Le sixième et dernier album L. A. Woman
« Love Her Madly »  est une des rares chansons « pop » des Doors.
Sur L.A. Woman dont les initiales forment "LAW", la Loi, on trouve la fameuse anagramme, qui fit couler beaucoup d'encre : "Jim Morrisson" = " Mr Mojo raisin' ". Comme si une Malédiction se levait soudain…
 « Crawling King Snake » : Il s'agit d'une reprise d'un titre de John Lee Hooker. Morrison reprendra cette imagerie du Roi Serpent...
« Riders On The Storm » : Le « Midnight Rambler » des Stones n'est pas loin (« Let It Bleed »). Le tueur de prostituées de White Chappel est-il présenté comme un excentrique qui aime bien se balader la nuit ?… Morrison dit : "There’s a killer on the road". C'est l'orage qui enfante le criminel ? L'orgue et ses notes cristallines visent à rendre le ruissellement de la pluie, l'atmosphère inquiétante, anxiogène, théâtrale.

Critique  et outtakes (« Essential Rarities »).
Ce coffret, sorti en 1999, a un son quasi parfait (24bits). Il contient plusieurs raretés, dont  « Whiskey, Mystics And Men », « Orange County Suite », et un inédit aviné, « Woman Is A Devil ».
Les vieilles démos de 1965 (« Hello, I Love You » ; « Moonlight Drive ») sont fort intéressantes. On y sent l'influence déterminante des Rolling Stones. La voix de Morrison n'est pas encore mise en valeur, et un harmonica bluesy occupe le devant de la scène.
Hello I Love You” aurait été démarqué sur le “All Day And All Of The Night”, de Ray Davies. Mais le morceau de Doors a bien sa propre personnalité. Il en existe une démo très ancienne avec un harmonica bluesy. On songe même à « Not Fade Away ».
Quant à « Queen Of The Highway », il en existe une version alternative, avec un piano bastringue. Elle est plus dépouillée que sur « Morrison Hotel ».
La démo de «             Hyacinth House », très mélodique, figure aussi sur l'album de raretés.

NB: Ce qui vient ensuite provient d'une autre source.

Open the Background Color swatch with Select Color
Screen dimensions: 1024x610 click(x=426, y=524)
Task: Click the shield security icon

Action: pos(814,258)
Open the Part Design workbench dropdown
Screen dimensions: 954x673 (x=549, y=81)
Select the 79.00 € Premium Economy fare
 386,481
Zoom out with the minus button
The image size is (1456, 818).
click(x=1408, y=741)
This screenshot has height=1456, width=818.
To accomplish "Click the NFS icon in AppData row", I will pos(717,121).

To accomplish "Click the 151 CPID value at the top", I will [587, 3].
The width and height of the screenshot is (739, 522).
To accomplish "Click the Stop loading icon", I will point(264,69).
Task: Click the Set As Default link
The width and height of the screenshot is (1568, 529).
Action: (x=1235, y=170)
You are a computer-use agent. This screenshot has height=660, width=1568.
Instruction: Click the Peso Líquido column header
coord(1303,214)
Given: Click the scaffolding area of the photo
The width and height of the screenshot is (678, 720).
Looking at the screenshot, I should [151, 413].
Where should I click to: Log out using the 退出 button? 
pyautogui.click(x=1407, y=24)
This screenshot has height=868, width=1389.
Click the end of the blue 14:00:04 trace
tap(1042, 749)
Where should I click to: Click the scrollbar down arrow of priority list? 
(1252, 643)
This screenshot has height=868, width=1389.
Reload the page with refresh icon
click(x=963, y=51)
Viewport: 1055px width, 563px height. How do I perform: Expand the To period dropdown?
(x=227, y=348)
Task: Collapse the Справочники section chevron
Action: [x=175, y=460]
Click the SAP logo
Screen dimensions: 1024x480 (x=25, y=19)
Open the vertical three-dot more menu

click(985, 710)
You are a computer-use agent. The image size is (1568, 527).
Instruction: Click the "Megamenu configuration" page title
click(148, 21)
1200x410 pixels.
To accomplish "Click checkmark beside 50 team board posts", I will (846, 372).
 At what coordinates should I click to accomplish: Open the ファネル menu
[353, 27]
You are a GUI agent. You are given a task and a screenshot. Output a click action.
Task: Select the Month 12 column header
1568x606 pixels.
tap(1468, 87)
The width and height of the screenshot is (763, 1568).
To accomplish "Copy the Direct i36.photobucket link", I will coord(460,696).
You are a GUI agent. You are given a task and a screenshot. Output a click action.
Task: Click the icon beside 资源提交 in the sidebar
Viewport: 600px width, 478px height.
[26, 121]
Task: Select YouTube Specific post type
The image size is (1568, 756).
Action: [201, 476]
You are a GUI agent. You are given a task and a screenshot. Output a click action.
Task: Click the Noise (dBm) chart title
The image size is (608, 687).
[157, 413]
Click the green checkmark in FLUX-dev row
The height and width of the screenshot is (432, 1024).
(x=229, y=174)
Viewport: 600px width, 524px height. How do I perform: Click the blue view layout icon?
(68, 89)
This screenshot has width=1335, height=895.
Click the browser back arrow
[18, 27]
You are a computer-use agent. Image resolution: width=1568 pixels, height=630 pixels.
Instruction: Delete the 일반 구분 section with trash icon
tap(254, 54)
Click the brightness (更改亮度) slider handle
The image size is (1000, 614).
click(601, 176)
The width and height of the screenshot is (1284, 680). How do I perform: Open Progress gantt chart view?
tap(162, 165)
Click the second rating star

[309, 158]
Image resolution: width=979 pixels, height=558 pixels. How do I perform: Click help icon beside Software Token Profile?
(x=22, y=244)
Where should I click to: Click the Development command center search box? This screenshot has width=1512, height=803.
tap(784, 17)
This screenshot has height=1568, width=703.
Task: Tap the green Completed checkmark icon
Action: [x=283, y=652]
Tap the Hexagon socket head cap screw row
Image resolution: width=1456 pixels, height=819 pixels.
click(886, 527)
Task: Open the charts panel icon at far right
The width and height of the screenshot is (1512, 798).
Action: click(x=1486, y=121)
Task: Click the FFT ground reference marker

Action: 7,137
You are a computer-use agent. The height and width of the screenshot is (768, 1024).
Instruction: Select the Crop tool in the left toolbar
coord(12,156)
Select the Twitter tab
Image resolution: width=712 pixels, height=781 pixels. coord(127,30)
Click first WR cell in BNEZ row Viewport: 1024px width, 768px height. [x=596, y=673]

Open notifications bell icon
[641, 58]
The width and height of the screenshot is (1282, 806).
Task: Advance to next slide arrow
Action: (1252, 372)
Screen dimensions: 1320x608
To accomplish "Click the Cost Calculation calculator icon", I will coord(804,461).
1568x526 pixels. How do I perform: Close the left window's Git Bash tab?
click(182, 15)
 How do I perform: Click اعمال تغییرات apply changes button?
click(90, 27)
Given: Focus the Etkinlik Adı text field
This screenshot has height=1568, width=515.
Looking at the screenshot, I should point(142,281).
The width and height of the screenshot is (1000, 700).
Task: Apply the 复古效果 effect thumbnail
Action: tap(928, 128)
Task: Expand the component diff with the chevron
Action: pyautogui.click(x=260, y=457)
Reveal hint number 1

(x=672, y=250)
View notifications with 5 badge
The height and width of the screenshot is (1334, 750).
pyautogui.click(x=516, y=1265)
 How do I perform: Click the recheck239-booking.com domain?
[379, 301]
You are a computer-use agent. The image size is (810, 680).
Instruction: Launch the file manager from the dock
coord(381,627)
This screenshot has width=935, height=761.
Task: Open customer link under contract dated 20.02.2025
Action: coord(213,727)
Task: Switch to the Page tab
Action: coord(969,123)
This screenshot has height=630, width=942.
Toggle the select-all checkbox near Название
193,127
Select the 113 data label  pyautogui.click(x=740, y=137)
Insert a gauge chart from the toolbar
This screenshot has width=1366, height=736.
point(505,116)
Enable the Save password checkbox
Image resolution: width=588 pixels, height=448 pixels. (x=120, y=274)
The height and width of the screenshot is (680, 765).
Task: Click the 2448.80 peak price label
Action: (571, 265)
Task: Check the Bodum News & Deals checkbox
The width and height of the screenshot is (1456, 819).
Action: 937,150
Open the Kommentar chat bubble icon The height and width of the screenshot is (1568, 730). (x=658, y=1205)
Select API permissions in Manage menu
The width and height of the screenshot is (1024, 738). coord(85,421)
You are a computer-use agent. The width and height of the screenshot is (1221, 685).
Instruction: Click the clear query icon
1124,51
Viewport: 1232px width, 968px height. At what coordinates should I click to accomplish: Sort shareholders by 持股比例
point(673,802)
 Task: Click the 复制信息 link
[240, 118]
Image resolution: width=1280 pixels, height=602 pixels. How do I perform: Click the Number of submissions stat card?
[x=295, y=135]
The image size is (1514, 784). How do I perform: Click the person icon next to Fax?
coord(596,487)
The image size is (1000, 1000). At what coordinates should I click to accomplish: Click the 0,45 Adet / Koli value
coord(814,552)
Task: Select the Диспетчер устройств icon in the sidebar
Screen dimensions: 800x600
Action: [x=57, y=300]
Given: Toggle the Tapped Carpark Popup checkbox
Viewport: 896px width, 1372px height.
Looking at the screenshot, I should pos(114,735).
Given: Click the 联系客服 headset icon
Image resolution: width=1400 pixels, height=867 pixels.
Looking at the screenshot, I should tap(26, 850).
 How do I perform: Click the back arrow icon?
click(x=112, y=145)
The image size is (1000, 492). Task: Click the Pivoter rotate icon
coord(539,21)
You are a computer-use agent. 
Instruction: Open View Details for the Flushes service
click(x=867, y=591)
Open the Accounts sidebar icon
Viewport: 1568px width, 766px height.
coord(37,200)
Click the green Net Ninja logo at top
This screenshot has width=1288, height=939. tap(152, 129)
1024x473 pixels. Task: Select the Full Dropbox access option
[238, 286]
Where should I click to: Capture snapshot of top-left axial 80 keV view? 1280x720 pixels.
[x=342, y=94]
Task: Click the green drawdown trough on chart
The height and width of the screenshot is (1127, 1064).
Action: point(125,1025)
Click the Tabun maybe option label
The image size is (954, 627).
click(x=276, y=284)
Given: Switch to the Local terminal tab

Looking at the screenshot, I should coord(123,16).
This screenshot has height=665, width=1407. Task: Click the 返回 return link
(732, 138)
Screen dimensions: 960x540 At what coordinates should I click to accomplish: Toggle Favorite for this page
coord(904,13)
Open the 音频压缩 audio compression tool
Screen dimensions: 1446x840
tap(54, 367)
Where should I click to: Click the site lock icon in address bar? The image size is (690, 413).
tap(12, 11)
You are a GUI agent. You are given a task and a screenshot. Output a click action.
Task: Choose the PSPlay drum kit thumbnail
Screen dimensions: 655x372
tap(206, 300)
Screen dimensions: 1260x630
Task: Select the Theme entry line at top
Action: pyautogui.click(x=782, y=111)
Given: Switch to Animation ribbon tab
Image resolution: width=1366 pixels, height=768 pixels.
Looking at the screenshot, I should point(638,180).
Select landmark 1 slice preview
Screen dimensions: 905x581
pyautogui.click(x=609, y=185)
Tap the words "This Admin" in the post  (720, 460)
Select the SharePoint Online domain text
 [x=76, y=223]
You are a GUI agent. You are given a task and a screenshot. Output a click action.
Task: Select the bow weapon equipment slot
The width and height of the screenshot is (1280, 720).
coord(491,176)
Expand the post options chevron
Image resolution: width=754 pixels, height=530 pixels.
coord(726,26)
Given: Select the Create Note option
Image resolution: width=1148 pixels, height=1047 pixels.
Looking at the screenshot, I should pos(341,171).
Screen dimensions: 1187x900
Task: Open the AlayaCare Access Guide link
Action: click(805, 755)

Renaud cite Morrison dans « P'tite conne ». C'est l'histoire d'une junkie défunte. Le chanteur semble amoureux de la fille-zombie. Mais il s'est fait snober. La demoiselle est morte des suites d'une overdose : « A ne pas vouloir vieillir on meurt avant les autres / P'tite conne / Allez repose-toi / Tout près de Morrison / Et pas trop loin de moi ». On ne peut pas dire que la rime soit élogieuse... Jim méritait mieux.